• The task: Could you print the lines from the line with "Task: Open the 事件日志联机帮助 link" to the line with "point(301,44)", both ends included, without changing a single character?

• Data extract:
* Start *
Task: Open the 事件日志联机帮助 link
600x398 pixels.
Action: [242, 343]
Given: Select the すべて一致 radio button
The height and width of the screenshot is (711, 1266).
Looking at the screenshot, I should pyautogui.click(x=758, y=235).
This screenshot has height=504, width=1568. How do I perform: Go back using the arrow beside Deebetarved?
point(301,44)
* End *
* Start *
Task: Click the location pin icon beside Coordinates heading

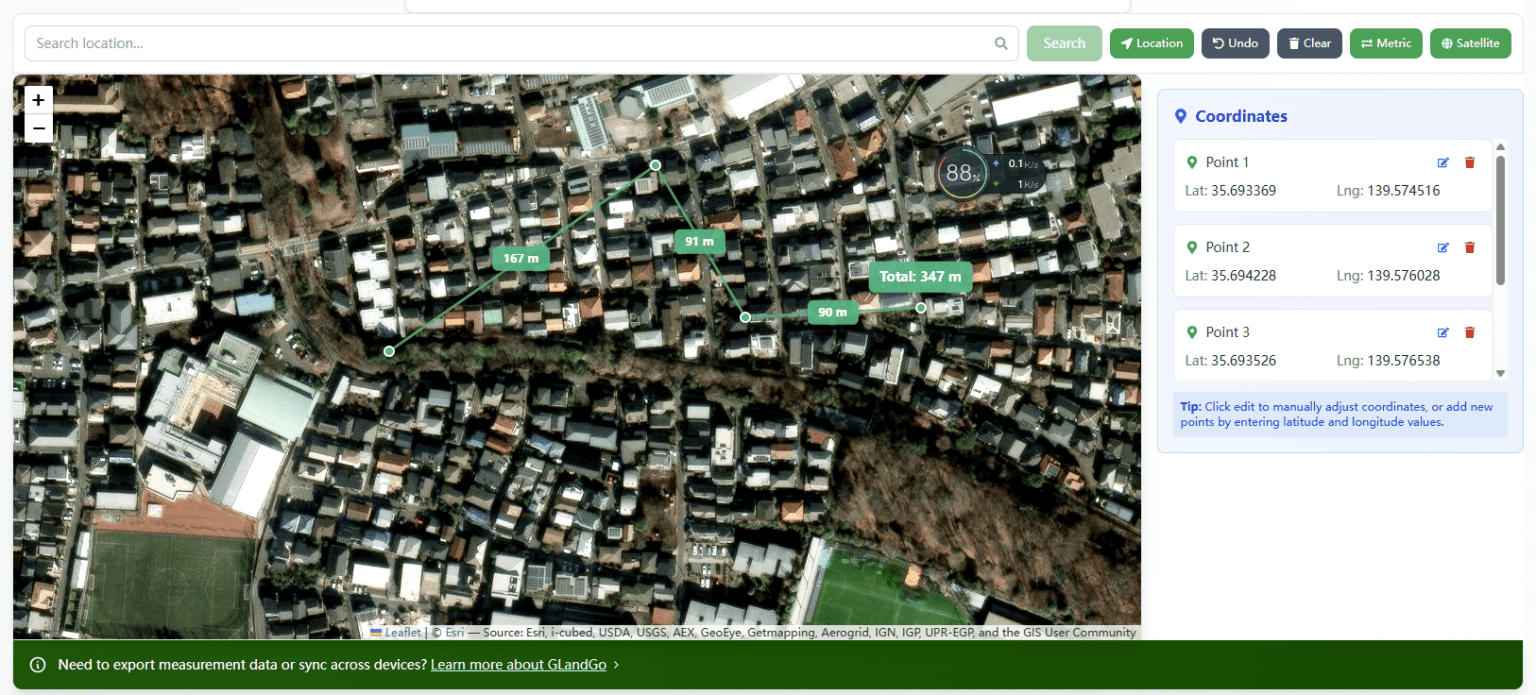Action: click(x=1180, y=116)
* End *
* Start *
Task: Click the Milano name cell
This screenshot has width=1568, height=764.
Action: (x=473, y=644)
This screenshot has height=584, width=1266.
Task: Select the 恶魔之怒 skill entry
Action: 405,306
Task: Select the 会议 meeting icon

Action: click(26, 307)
* End *
• Task answer:
Task: Open the 事件日志联机帮助 link
600x398 pixels.
Action: [242, 343]
Given: Select the すべて一致 radio button
The height and width of the screenshot is (711, 1266).
Looking at the screenshot, I should pyautogui.click(x=758, y=235).
This screenshot has height=504, width=1568. How do I perform: Go back using the arrow beside Deebetarved?
point(301,44)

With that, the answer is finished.